The challenge of sharing the use of the commons by tax policy

Recently a friend who was writing a document for an organisation who is planning a new New Zealand asked me for a brief contribution on the commons.  Here is what I sent him:

Nature has provided the land we live on. This is the Commons we share by birth and everyone alive should have an equal right to access their share of the Commons. But everyone can’t occupy the same piece of land. Those, therefore, who use the best land should compensate the rest of us for the privilege they enjoy.

Henry George, Pierre-Joseph Proudon, Silvio Gesell and even Winston Churchill argued that work should be untaxed and the monopoly use of land should be taxed. The rise in land value as a result of government built infrastructure, the arrival of shops and businesses and organisations should be publicly captured. This income should be shared by all levels of government and some redistributed as a Citizens Dividend. The tax on land value is simple and cannot be evaded as you can’t hide land. The problem these days is finding a politically acceptable method of doing this. Property owners already pay a mortgage and rates and won’t accept a third payment on their land. Moreover it is the banks who capture a significant part of the rise in land value. Yet we must face this political challenge. The gap between rich and poor will keep widenening when we have a tax policy which favours landowners who reap unearned profit.

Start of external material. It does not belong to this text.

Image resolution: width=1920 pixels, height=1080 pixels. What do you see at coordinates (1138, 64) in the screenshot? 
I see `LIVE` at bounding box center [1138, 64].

Other parts of the commons should also be shared. Private enterprise should not include private ownership of the elements of life. Everyone by right should have access to land, water, airwaves, fisheries, minerals, electromagnetic spectrum, any public utility such as a port, airport or the monopolistic rights to reticulate wires, pipes, roads and rails.

The principle is that we should pay for what we hold or take but not for what we do or make.